I’ve worked retail.  I know that I’m far from the only person to hand over odd-seeming configurations of coins in order to get a more compact array of change back — in fact, it’s where I picked up the technique in the first place.  But I almost always get the same blank stare of misunderstanding, and have to bite my tongue to stop from snapping at the cashier to just let the cash register do some basic math for him and to give me back my $1.25.

Instead, I end up saying something obvious like “that should be enough” and giving them a slight eyebrow, which is in return received with varying degrees of sullen incomprehension as we look stubbornly at each other over the counter for a moment, in a silent grudge match, with the money lying between us.

But I persist.  Because I’m nothing if not stubborn about maintaining my tiny square of moral high ground, and I do enjoy that extra laundry money.

7 Responses to “Making Change”

  1. rbh says:

    It’s hard not to tell the cashier how to do his/her job.
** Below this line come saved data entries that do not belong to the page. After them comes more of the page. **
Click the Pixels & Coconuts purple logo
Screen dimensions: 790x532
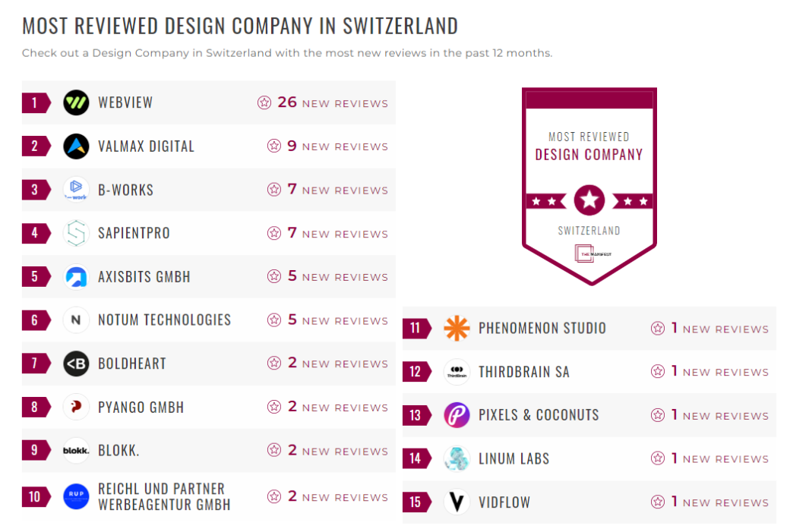457,415
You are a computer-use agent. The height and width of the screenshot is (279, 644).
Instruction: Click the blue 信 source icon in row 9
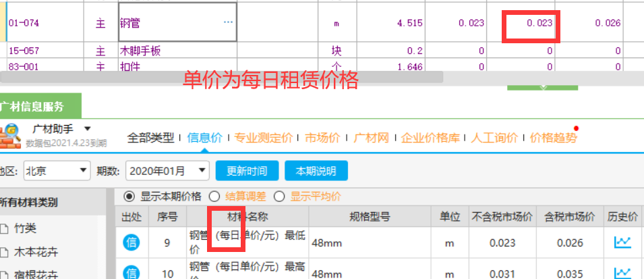pyautogui.click(x=132, y=241)
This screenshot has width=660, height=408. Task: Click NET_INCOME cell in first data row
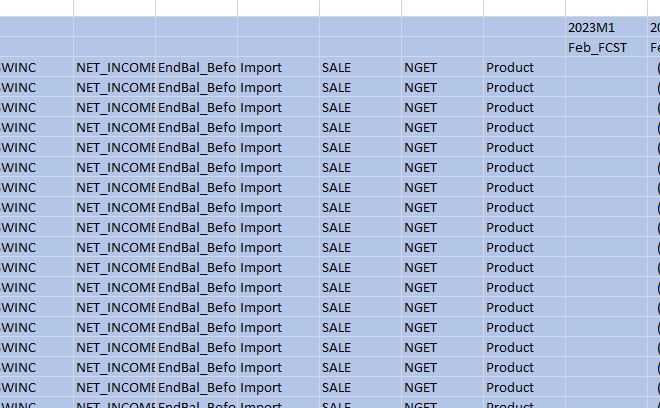[114, 68]
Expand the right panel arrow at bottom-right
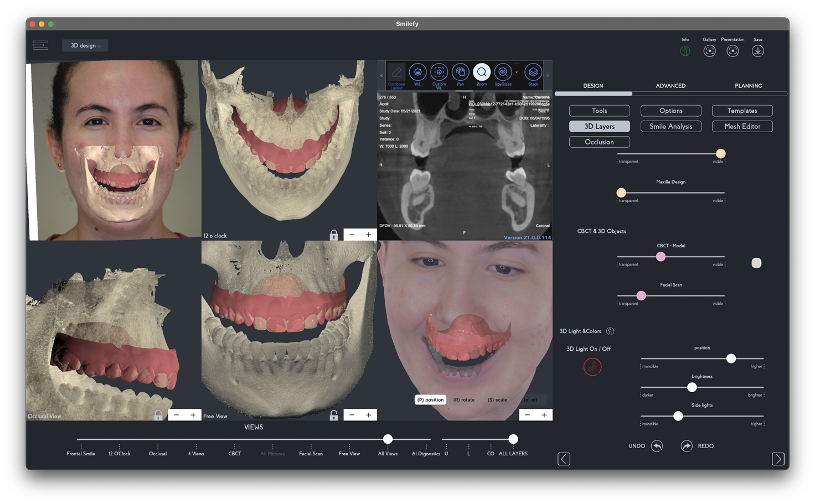Viewport: 815px width, 504px height. point(778,459)
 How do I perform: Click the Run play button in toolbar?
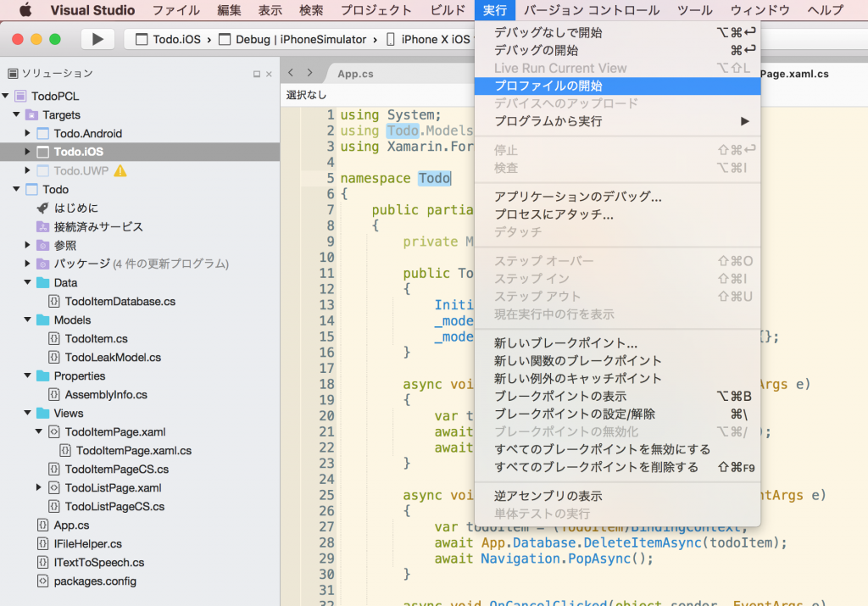coord(97,39)
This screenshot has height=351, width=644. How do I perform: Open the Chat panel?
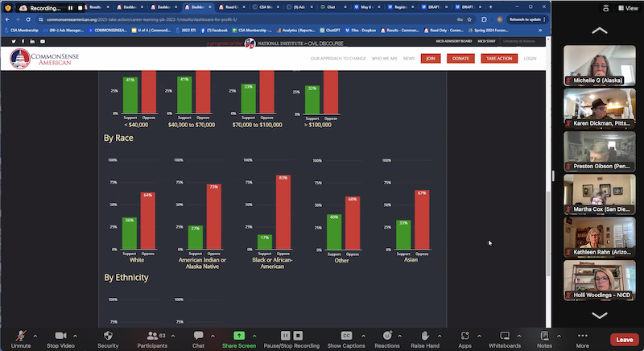coord(198,335)
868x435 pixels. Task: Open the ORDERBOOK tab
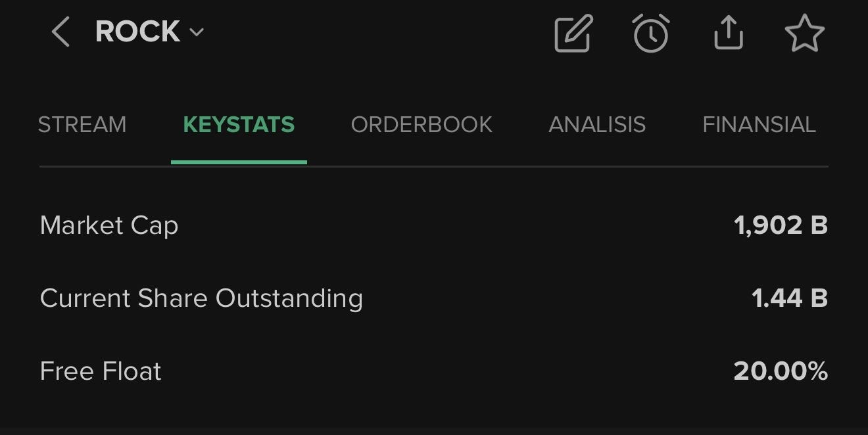[x=422, y=125]
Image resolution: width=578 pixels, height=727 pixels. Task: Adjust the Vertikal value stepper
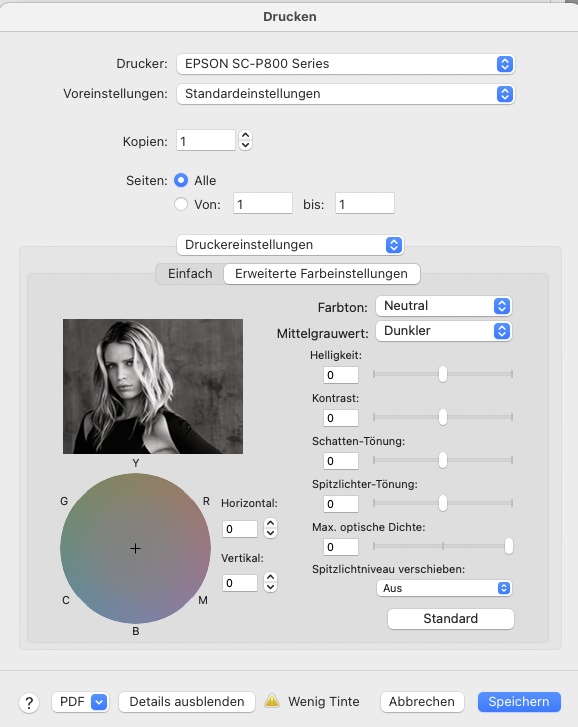point(270,582)
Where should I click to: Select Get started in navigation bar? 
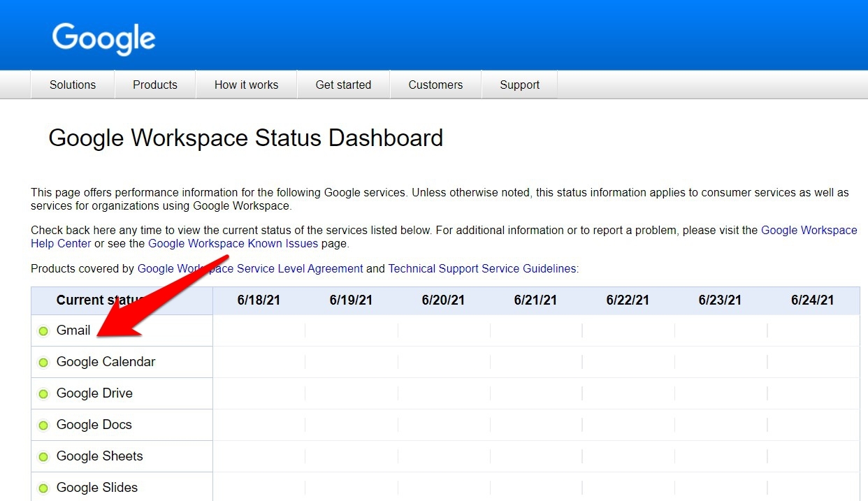(x=343, y=85)
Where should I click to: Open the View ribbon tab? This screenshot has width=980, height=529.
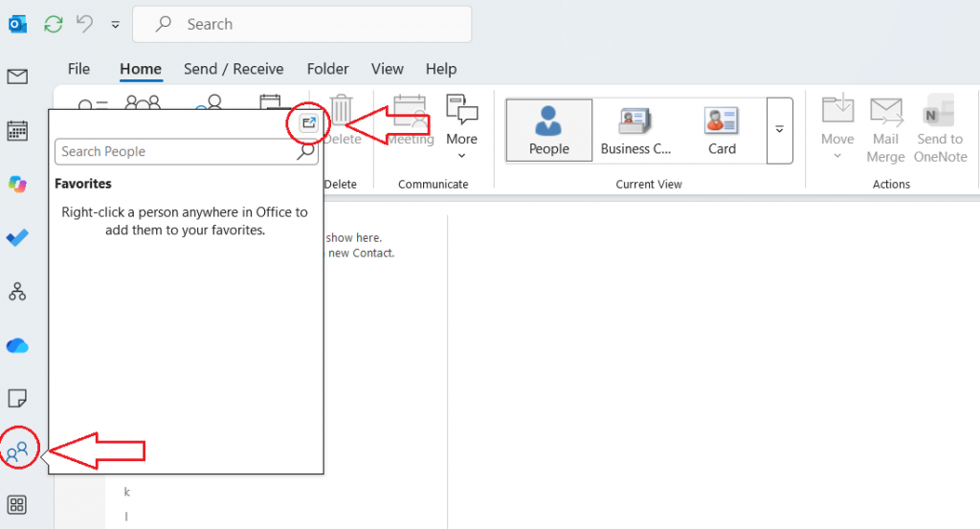click(388, 69)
They don’t hire them for brains.

  2. Aaron says:

    I’m picturing you giving the cashier a Larry David-style extended stare during this exchange, and that pleases me to no end.

  3. Katie Jejune says:

    Aaron, since my tolerance for televised / cinematic awkwardness stops somewhere between the U.K. version of The Office and Curb Your Enthusiasm, I’ll only imagine that reference. But I think it’s apt. I thought about this for a while, and the stare / eyebrow is kind of my inevitable response, as passive as I tend to be about other things. The undesirable alternatives are to launch into a patronizing explanation that they really won’t care at all about, or to give in and humbly fork over a $20. And I’ll be damned if I’ll let my tube of toothpaste go down without a fight.

  4. Amy in StL says:

    I used to do this before I had an apt with a washer and dryer. I usually just gave them a brief explanation like, “Right, I should get $1.25 back which will mean I can add a quarter to my laundry fund.” Maybe they’re new and no-one has explained it to them. It’s how I learned about saving quarters for laundry day – a nice lady at the retail store where I worked explained it.

  5. Katie Jejune says:

    … or I guess there’s giving the cashiers the benefit of the doubt and being nice!

  6. Alana says:

    When I worked retail, I always entered whatever amount of money I was given. I never asked for a few pennies or whatever to make it easier. Because I did not trust my computational abilities, for one thing, and I recognized it was possible the customer had a plan. Just punch the numbers and don’t ask any questions, I say.